To Unsubscribe: send mail to [EMAIL PROTECTED]
with "unsubscribe freebsd-current" in the body of the message



Re: mbuf header bloat ?

2002-11-25 Thread Robert Watson

On Sat, 23 Nov 2002, Andrew Gallatin wrote:

> I propose that we make struct label portion of the pkthdr compile-time
> conditional on MAC.  The assumption is that you will move the MAC label
> to an m_tag sometime after 5.0-RELEASE. 

This weekend I spent about six hours looking at what it would take to move
MAC label data into m_tags.  While in theory it is a workable idea, it
turns out our m_tag implementation is fairly far from being ready to
handle something like this.  I ran into the following immediate problems:

(1) When packet headers are copied using m_copy_pkthdr(), different
consumers have different expectations for what the resulting semantics
are for m_tag data -- some want it duplicated, others want it moved.
In practice, it is only ever moved, so consumers that expect
duplication are in for a surprise.  We need to re-implement the packet
header copying code so that it can generate a failure (because it
involves allocation), and separate the duplicate and move abstractions
to get clean semantics.  I exchanged some e-mail with Sam Leffler on
the topic, and apparently OpenBSD has already made these changes, or
similar ones, and we should do the same for 5.1.

(2) m_tag's don't have a notion that the data carried in a tag is
multi-dimmensional and may require special destructor behavior.  While
it does centralize copying and free'ing of data, it handles this
purely with bcopy, malloc, and free, which is not appropriate for use
with MAC labels, since they may contain a variety of per-policy data
that may require special handling (reference count management, etc).

Data block:

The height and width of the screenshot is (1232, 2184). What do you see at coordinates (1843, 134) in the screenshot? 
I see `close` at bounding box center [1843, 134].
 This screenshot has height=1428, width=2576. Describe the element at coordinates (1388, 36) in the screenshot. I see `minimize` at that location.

Exercise requirements:
1. Answer the following questions using the mbuf header post above.
(a) How many hours did the author spend examining what moving MAC label data into m_tags would require?
(b) Which function is named as the one used to copy packet headers?
(c) With which three operations does m_tag handle the copying and freeing of data?
2. Repeat verbatim the portion of the mbuf header post starting at "In practice, it" and ending at "count management, etc).".

Responses to the exercise:
1.
(a) About six hours.
(b) m_copy_pkthdr().
(c) bcopy, malloc, and free.

2.
In practice, it is only ever moved, so consumers that expect
duplication are in for a surprise.  We need to re-implement the packet
header copying code so that it can generate a failure (because it
involves allocation), and separate the duplicate and move abstractions
to get clean semantics.  I exchanged some e-mail with Sam Leffler on
the topic, and apparently OpenBSD has already made these changes, or
similar ones, and we should do the same for 5.1.

(2) m_tag's don't have a notion that the data carried in a tag is
multi-dimmensional and may require special destructor behavior.  While
it does centralize copying and free'ing of data, it handles this
purely with bcopy, malloc, and free, which is not appropriate for use
with MAC labels, since they may contain a variety of per-policy data
that may require special handling (reference count management, etc).